======== DATA SHOWN

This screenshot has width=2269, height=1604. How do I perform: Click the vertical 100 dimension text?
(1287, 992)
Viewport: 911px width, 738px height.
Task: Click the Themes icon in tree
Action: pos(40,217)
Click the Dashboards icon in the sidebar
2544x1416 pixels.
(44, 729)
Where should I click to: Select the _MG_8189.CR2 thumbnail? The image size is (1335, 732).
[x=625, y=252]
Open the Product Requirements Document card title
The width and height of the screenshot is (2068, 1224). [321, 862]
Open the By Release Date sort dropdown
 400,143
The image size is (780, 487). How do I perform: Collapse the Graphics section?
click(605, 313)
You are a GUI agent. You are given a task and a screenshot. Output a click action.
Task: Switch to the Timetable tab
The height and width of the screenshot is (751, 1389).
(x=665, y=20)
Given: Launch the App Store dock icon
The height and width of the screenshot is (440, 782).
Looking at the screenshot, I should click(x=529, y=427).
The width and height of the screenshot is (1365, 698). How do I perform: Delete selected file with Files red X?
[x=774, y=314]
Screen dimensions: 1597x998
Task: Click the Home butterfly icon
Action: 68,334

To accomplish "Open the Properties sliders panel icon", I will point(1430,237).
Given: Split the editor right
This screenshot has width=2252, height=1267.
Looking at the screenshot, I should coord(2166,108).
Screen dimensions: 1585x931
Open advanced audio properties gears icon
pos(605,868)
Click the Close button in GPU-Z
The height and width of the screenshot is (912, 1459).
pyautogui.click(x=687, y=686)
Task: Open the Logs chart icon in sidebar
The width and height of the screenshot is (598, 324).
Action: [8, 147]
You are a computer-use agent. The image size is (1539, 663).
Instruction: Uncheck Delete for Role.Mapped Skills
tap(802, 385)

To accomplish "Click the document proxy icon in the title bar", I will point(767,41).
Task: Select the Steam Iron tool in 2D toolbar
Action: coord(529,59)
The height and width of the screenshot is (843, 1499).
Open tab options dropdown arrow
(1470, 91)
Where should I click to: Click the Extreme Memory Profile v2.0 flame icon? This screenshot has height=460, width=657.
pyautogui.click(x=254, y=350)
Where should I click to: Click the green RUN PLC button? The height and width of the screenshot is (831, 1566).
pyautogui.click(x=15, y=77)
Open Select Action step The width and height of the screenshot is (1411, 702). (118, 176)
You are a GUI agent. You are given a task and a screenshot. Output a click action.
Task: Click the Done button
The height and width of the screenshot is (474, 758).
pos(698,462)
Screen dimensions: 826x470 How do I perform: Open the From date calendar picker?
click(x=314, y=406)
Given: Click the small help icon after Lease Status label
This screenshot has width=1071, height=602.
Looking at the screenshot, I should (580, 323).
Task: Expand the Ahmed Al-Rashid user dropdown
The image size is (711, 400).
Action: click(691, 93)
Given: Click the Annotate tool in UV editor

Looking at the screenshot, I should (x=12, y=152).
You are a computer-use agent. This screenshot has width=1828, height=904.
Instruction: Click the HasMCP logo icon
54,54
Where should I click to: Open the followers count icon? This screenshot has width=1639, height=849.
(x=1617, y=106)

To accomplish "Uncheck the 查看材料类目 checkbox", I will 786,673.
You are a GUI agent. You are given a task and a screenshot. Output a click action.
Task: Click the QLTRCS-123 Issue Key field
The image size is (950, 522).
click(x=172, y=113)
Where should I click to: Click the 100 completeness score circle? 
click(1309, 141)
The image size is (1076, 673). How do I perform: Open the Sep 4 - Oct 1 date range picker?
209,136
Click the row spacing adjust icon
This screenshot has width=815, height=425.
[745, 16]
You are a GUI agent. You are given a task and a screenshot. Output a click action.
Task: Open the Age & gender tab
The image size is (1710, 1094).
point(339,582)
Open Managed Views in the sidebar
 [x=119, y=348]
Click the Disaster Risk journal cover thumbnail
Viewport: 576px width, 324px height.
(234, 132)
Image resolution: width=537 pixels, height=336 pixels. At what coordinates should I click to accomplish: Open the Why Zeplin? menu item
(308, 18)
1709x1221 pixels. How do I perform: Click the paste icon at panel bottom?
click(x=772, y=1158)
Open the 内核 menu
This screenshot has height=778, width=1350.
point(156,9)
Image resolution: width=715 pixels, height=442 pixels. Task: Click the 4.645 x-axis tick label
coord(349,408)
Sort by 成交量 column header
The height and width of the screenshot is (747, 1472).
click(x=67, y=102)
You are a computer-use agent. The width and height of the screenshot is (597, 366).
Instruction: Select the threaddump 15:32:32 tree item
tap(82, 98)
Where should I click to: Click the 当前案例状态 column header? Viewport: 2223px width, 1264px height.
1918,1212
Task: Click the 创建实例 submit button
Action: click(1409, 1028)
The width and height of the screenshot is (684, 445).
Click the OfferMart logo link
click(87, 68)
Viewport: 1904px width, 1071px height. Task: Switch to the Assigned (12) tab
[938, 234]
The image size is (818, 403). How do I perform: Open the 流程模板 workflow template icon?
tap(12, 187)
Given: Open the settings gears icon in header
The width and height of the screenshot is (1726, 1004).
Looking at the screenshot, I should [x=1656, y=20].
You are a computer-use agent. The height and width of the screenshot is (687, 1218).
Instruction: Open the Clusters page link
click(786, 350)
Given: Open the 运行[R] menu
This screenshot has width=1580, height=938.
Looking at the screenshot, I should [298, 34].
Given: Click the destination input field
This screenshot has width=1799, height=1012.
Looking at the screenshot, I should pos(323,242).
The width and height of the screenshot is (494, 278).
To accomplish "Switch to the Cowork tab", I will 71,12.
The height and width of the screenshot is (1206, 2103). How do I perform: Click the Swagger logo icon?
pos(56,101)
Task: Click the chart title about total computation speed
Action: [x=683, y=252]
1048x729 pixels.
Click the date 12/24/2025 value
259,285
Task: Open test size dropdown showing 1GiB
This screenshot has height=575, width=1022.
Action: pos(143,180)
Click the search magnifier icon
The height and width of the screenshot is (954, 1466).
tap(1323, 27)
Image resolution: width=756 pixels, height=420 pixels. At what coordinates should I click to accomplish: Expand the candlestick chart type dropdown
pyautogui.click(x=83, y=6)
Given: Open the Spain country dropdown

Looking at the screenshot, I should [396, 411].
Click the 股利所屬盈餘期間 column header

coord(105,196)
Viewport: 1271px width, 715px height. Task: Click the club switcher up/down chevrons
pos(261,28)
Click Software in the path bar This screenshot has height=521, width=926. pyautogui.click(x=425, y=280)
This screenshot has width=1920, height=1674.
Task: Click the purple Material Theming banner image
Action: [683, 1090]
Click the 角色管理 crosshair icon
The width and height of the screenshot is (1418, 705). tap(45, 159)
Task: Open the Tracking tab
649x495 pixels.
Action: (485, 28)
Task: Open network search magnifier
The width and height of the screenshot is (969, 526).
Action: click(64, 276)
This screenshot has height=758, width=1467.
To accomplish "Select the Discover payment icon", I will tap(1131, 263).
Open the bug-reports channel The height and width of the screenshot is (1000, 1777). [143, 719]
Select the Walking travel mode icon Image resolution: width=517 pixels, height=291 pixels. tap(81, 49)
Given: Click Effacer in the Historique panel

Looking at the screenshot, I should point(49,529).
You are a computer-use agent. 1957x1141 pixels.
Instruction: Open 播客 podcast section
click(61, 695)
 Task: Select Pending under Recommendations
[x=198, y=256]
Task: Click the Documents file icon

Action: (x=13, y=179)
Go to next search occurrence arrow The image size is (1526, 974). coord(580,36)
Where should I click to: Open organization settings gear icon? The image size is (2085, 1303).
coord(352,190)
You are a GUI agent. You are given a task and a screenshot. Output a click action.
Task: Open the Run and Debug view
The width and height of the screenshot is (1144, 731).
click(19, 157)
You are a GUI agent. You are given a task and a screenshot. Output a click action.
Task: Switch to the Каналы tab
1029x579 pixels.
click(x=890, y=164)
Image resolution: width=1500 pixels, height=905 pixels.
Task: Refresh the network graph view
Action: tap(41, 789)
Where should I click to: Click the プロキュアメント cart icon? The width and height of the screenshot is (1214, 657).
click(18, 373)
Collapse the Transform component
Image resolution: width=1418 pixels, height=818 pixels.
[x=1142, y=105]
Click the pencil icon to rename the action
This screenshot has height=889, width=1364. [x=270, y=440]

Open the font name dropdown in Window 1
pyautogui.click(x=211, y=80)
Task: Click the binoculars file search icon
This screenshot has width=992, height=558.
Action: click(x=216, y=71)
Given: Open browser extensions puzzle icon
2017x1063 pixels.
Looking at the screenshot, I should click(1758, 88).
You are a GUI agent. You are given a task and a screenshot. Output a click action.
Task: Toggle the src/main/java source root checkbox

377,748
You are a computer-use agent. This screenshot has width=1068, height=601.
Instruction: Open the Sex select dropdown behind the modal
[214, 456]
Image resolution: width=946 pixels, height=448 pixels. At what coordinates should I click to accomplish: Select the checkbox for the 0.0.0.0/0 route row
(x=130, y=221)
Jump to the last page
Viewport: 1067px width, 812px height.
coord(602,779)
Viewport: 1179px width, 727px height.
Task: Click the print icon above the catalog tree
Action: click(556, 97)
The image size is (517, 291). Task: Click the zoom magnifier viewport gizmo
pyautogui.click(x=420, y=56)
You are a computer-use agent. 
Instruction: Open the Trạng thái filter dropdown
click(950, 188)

================

WHAT YOU HAVE TO DO:
Return only the lines between the one holding "The width and height of the screenshot is (1726, 1004)." and the one holding "Select the Walking", inclusive, exactly as they appear above.

PROBLEM SOLUTION:
The width and height of the screenshot is (1726, 1004).
Looking at the screenshot, I should [x=1656, y=20].
You are a computer-use agent. The height and width of the screenshot is (687, 1218).
Instruction: Open the Clusters page link
click(786, 350)
Given: Open the 运行[R] menu
This screenshot has width=1580, height=938.
Looking at the screenshot, I should [298, 34].
Given: Click the destination input field
This screenshot has width=1799, height=1012.
Looking at the screenshot, I should pos(323,242).
The width and height of the screenshot is (494, 278).
To accomplish "Switch to the Cowork tab", I will 71,12.
The height and width of the screenshot is (1206, 2103). How do I perform: Click the Swagger logo icon?
pos(56,101)
Task: Click the chart title about total computation speed
Action: [x=683, y=252]
1048x729 pixels.
Click the date 12/24/2025 value
259,285
Task: Open test size dropdown showing 1GiB
This screenshot has height=575, width=1022.
Action: pos(143,180)
Click the search magnifier icon
The height and width of the screenshot is (954, 1466).
tap(1323, 27)
Image resolution: width=756 pixels, height=420 pixels. At what coordinates should I click to accomplish: Expand the candlestick chart type dropdown
pyautogui.click(x=83, y=6)
Given: Open the Spain country dropdown

Looking at the screenshot, I should [396, 411].
Click the 股利所屬盈餘期間 column header

coord(105,196)
Viewport: 1271px width, 715px height. Task: Click the club switcher up/down chevrons
pos(261,28)
Click Software in the path bar This screenshot has height=521, width=926. pyautogui.click(x=425, y=280)
This screenshot has width=1920, height=1674.
Task: Click the purple Material Theming banner image
Action: [683, 1090]
Click the 角色管理 crosshair icon
The width and height of the screenshot is (1418, 705). tap(45, 159)
Task: Open the Tracking tab
649x495 pixels.
Action: (485, 28)
Task: Open network search magnifier
The width and height of the screenshot is (969, 526).
Action: click(64, 276)
This screenshot has height=758, width=1467.
To accomplish "Select the Discover payment icon", I will tap(1131, 263).
Open the bug-reports channel The height and width of the screenshot is (1000, 1777). [143, 719]
Select the Walking travel mode icon Image resolution: width=517 pixels, height=291 pixels. tap(81, 49)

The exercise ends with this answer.